April 2, 2019

Food for Thought

You should know at least one gay Frenchman who tells you exactly what he sees in you. I don’t mean questions like “Do I look fat?” You have mirrors for that. I mean how you talk, move, and even think. You need a gay Frenchman to act as a personality mirror.

Americans are known to be direct but only for objective matters, like right and wrong that can be determined in a court of law, or in a scientific lab. As long as they think they can back it up with reason, they act confidently.

But for subjective matters, it’s hard to get straight answers from Americans, because they assume there is always a right, rational answer for every question, like what the best wine is. If they have what they think is the right answer, they might tell you but otherwise they will give you some evasive answers that reveal as little as possible about their idiosyncrasies. They can’t just tell you the wine they like the best. They think the answer should be objective. Americans think everyone should behave rationally and correctly, hence the popularity of political correctness.

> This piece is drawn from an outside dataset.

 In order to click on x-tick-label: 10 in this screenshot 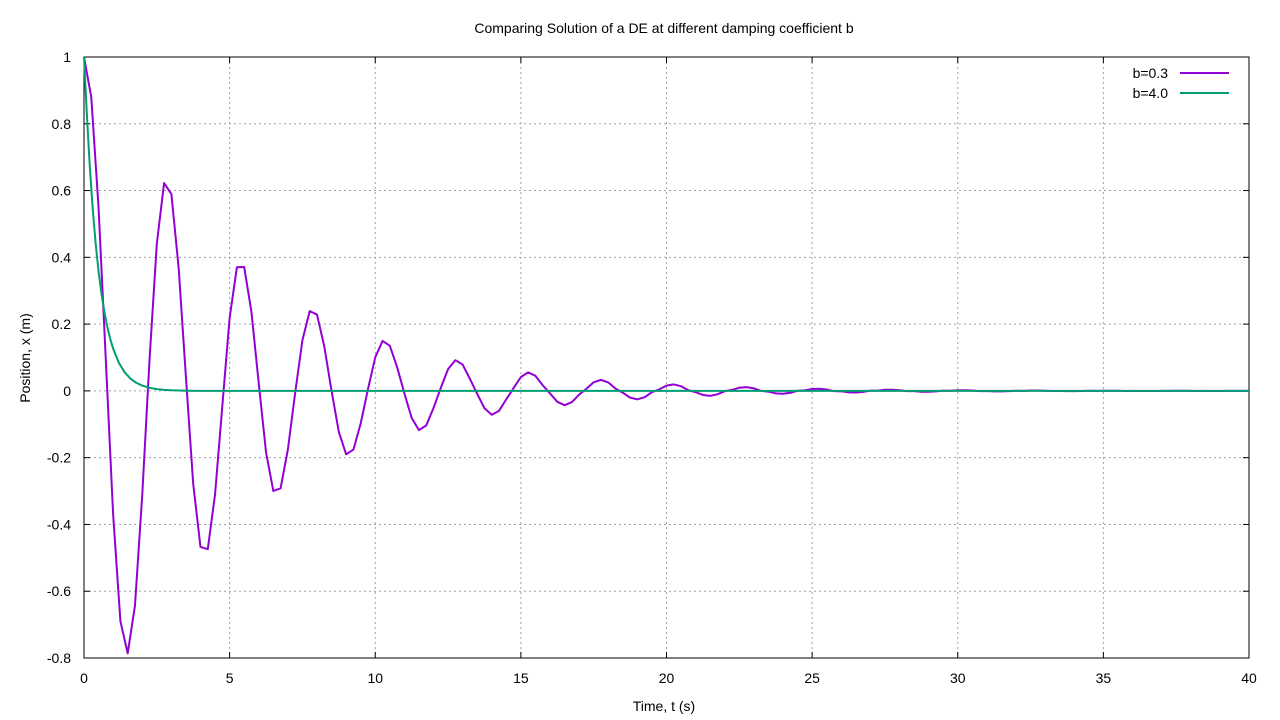, I will do `click(375, 678)`.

The French make no apology for what they like or don’t like. Americans assume that this French confidence is coming from knowing the right answers, but in truth, the French don’t know anymore than Americans do, even about wines. The French are able to confidently tell you what they like and don’t like, because they don’t feel it needs to be backed up by reason. They have a better understanding of the nature of subjectivity.

Americans cannot act as a personality mirror because they worry that their answers might be incorrect, because they think there is an objective and accurate way to perceive someone’s personality. They are afraid that, if their perception is wrong, it could hurt someone. So, they evade or lie. On the receiving end too, Americans are hurt because they believe the answers are objective.

Gay men are more unapologetic about their likes and dislikes than heterosexual men because they have to defy the societal norms to stand up for their own.

The Evil Queen in Snow White didn’t need the Magic Mirror; a gay Frenchman would have sufficed.